Dr. Eichenfield: Physicians who have been prescribing these topicals needn't worry that they have been giving a cancer-causing agent to their patients; there really is no evidence of any attributable cancers to date after the topical administration of pimecrolimus or tacrolimus. With patients who are already using these drugs, I would recommend that physicians be reassuring and emphasize that the risk is a potential risk at this point. These drugs aren't carcinogens -- they don't cause mutations -- the concern is based on a theoretic potential to impair local immunosurveillance.

For new prescriptions, I would recommend that physicians educate patients and families about the concerns that have emerged, especially long-term use in young children less than 2 years of age. The physician should work with the family to educate them about the risks and benefits of treatment, and should of course encourage open communication about the approach to treatment while not allowing the disease to get out of control. It must be emphasized that atopic dermatitis is a condition with documented, extreme, life-altering effects on quality of life. And of course patients and parents should be advised to be careful about sun protection and to avoid tanning parlors.

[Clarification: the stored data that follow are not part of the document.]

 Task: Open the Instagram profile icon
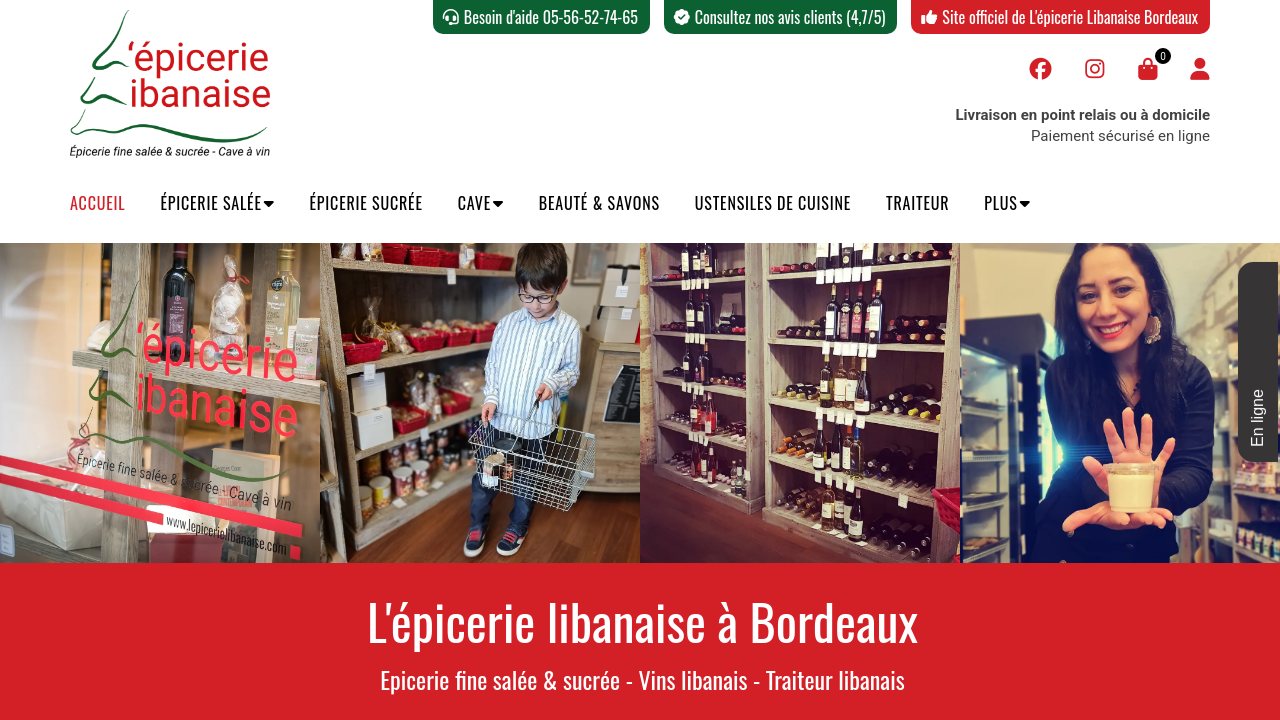tap(1095, 69)
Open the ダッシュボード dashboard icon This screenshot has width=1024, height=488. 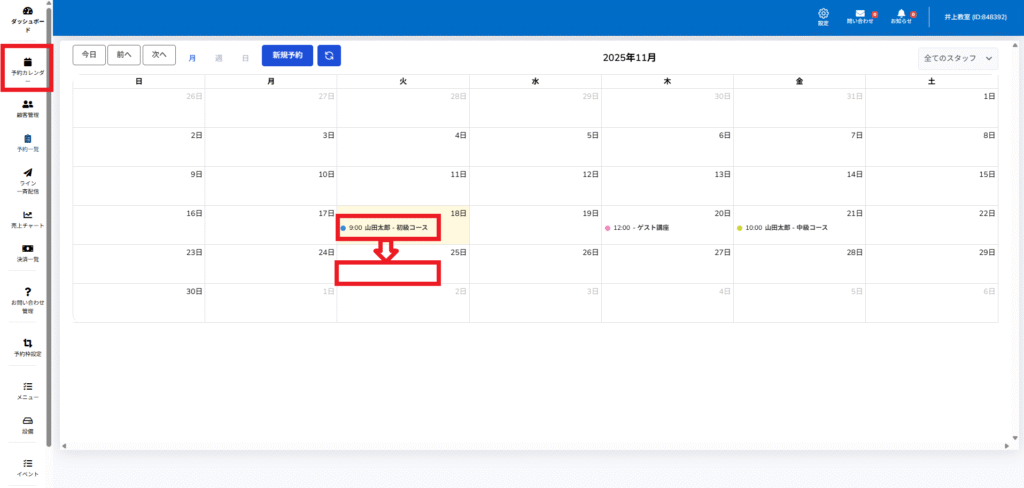(27, 11)
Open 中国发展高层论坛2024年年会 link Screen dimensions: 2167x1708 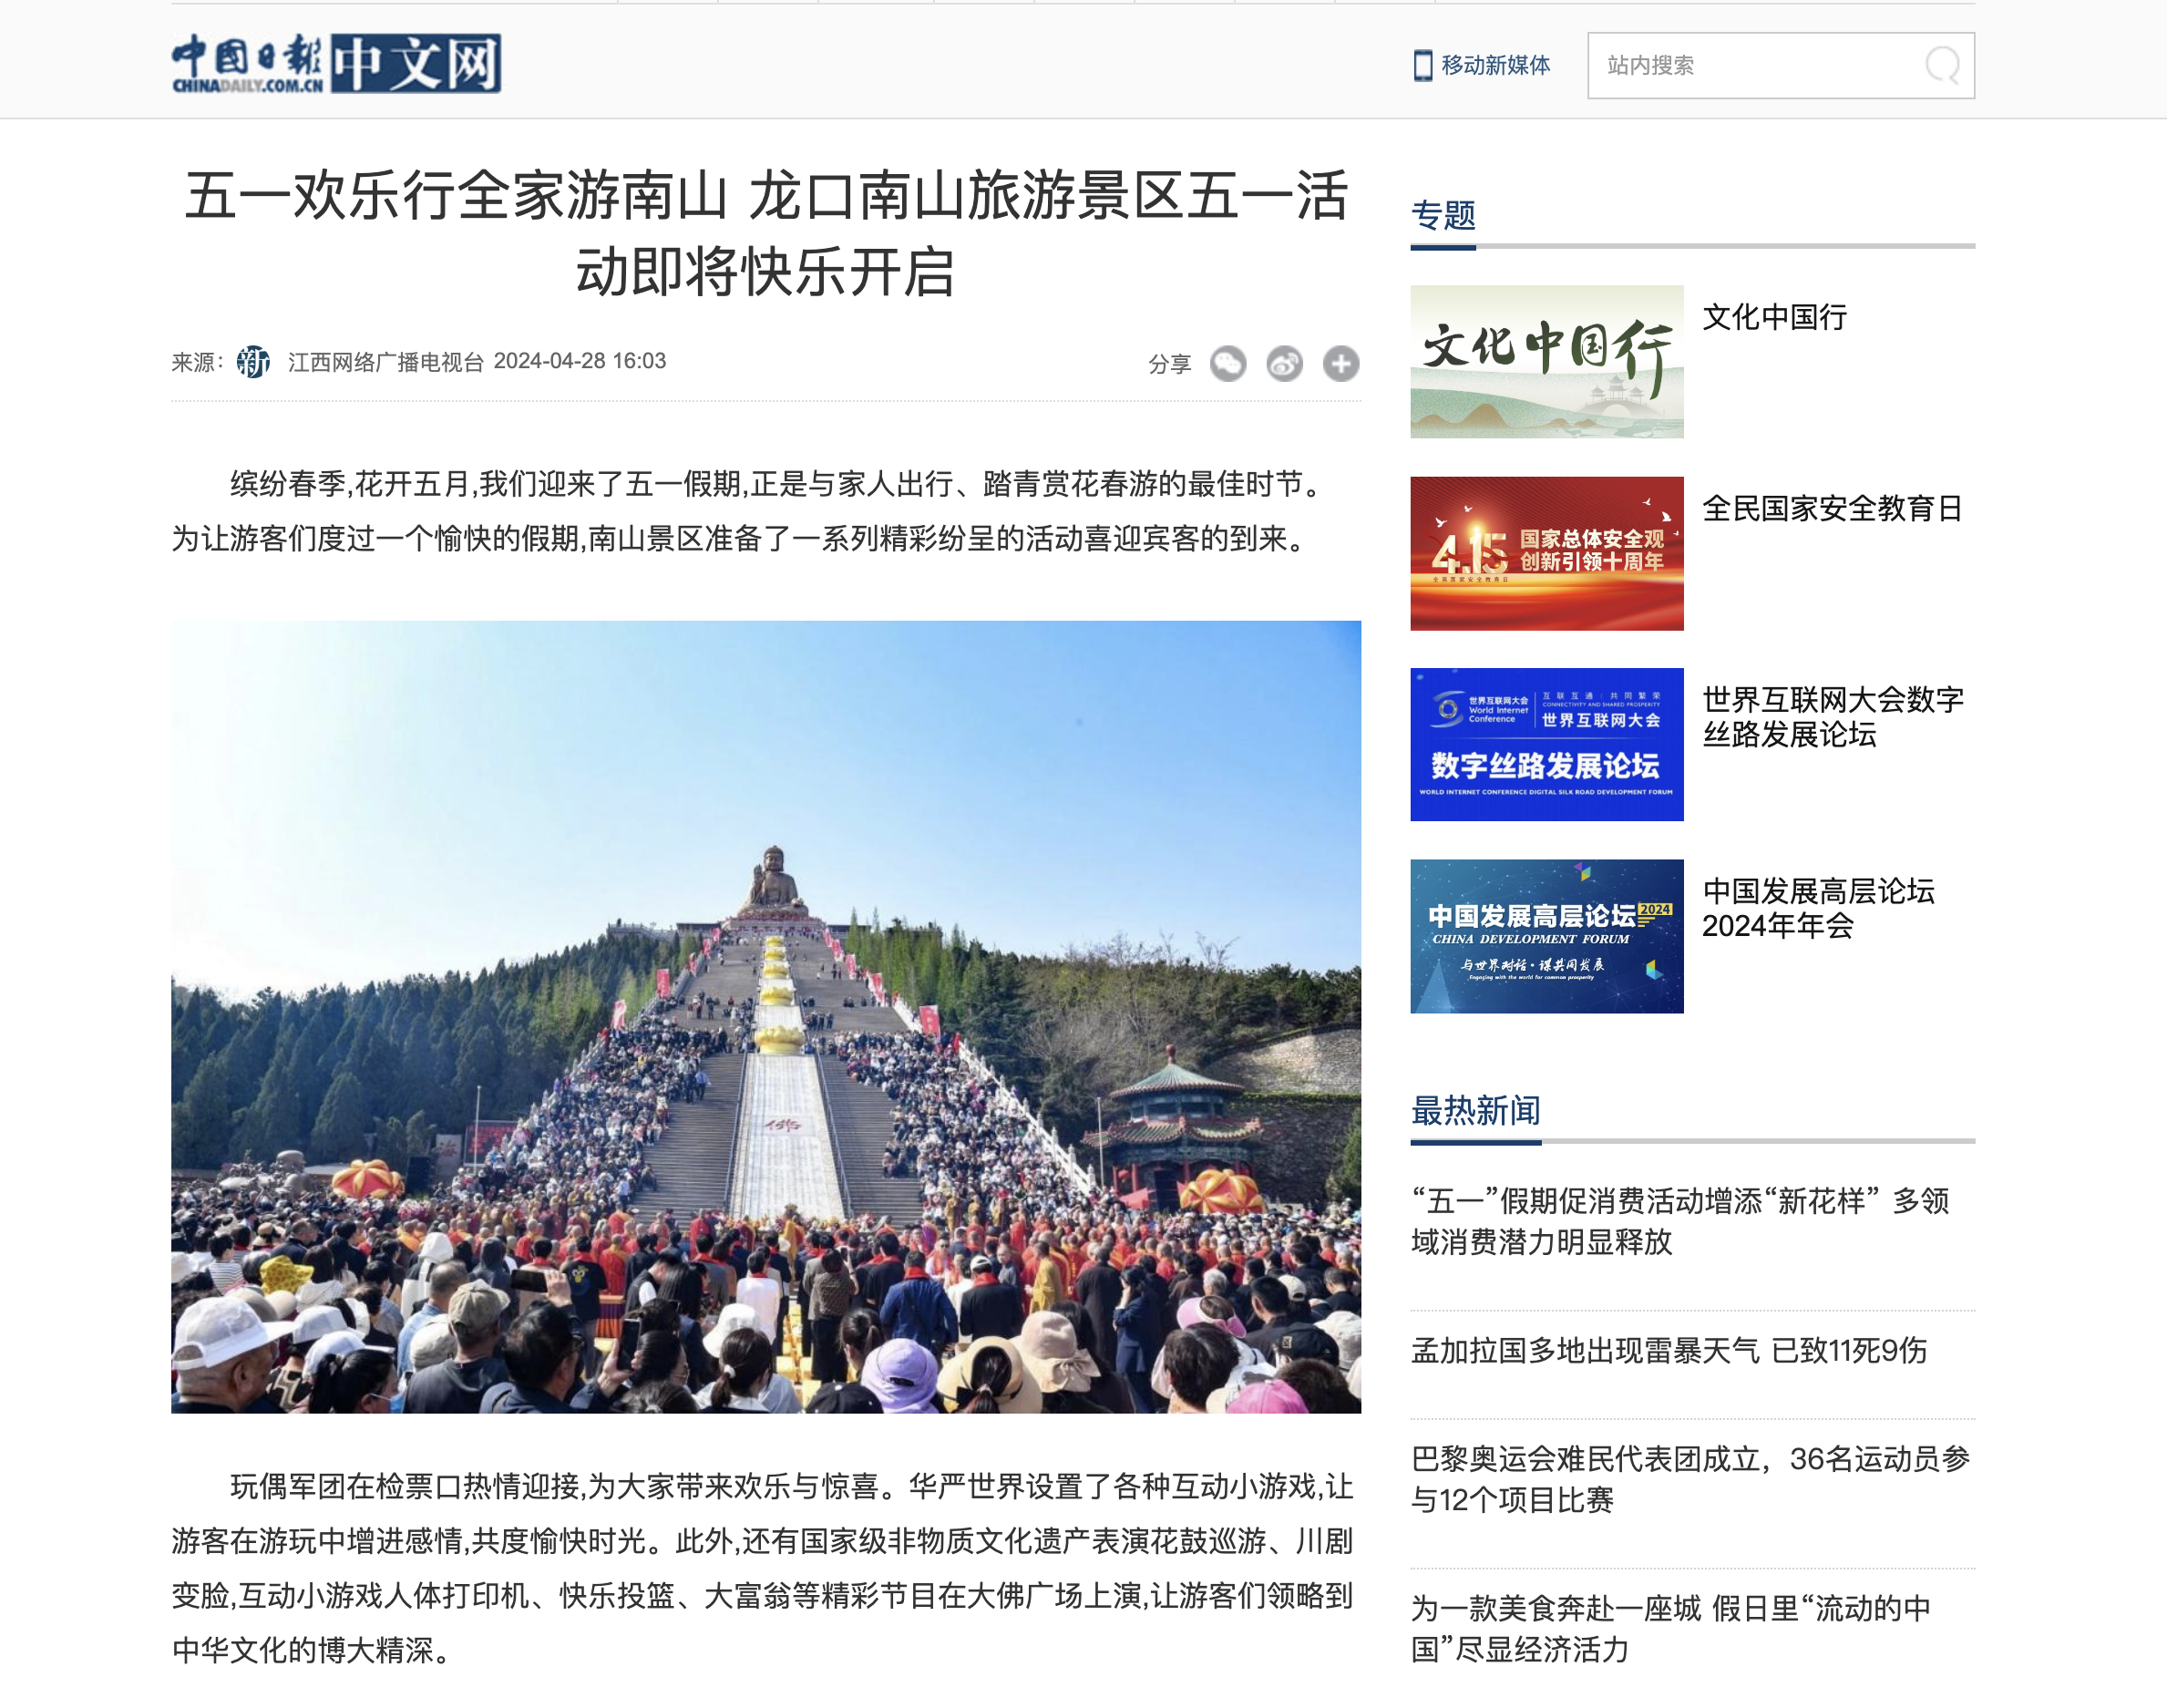click(1818, 908)
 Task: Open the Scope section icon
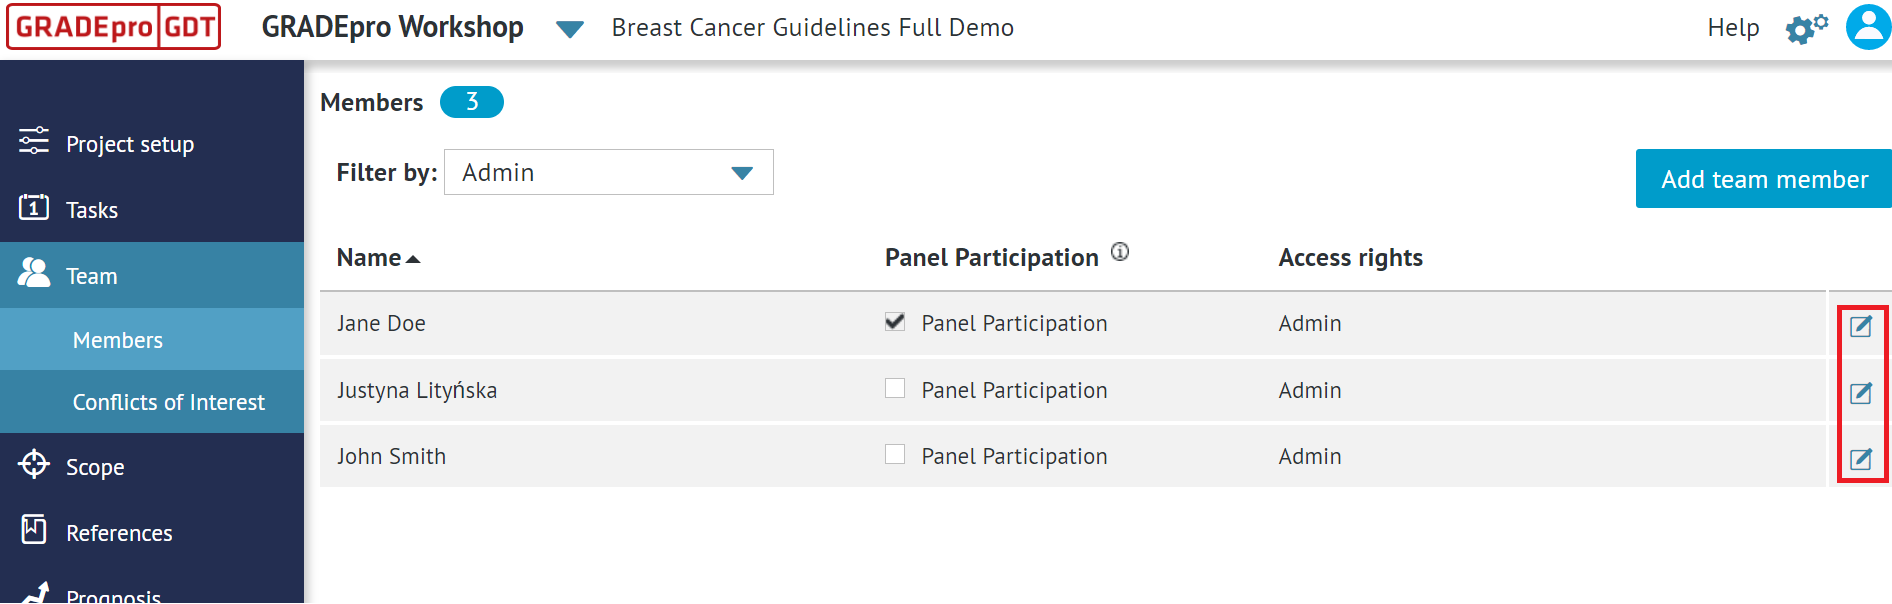pyautogui.click(x=33, y=466)
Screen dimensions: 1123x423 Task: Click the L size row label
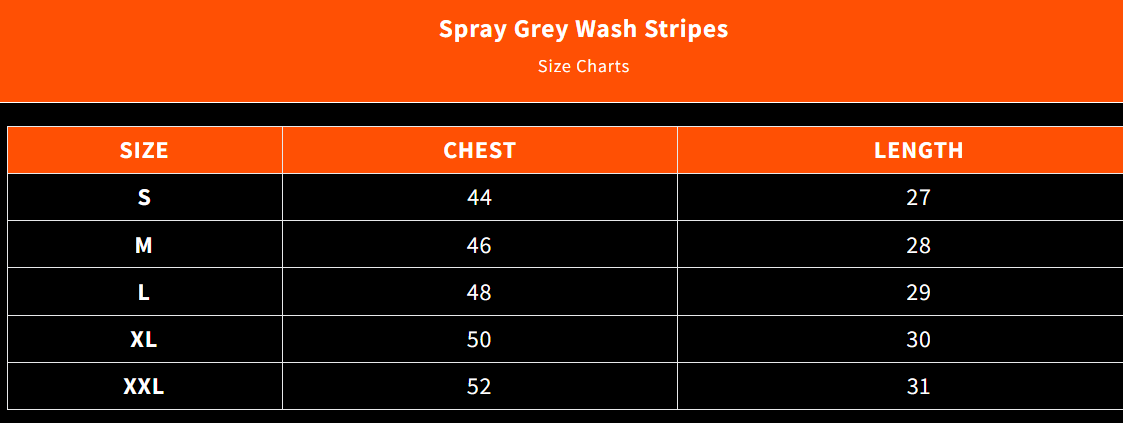click(x=144, y=292)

Current FDA guidelines recommend that these drugs are indicated for the short-term or intermittent long-term treatment of moderate-to-severe atopic dermatitis in patients 2 years or older who are unresponsive or intolerant of alternative, conventional therapies or in whom these therapies are inadvisable due to potential risks. They are recommended as second-line treatments. However, when disease severity is considered, first-line treatment is not outside the wording of the indications. For example, I would have no concern at all using these agents as first-line treatment in a child with a history of persistent or frequently recurrent facial dermatitis, where protracted use of corticosteroids would be inadvisable. I think the topical calcineurin inhibitors remain crucial in the long-term intermittent treatment of eczema. I have published algorithms on the use of topical calcineurin inhibitors that incorporate disease severity in a step-wise approach, and I think these algorithms are as reasonable today as they were when they were published.[5]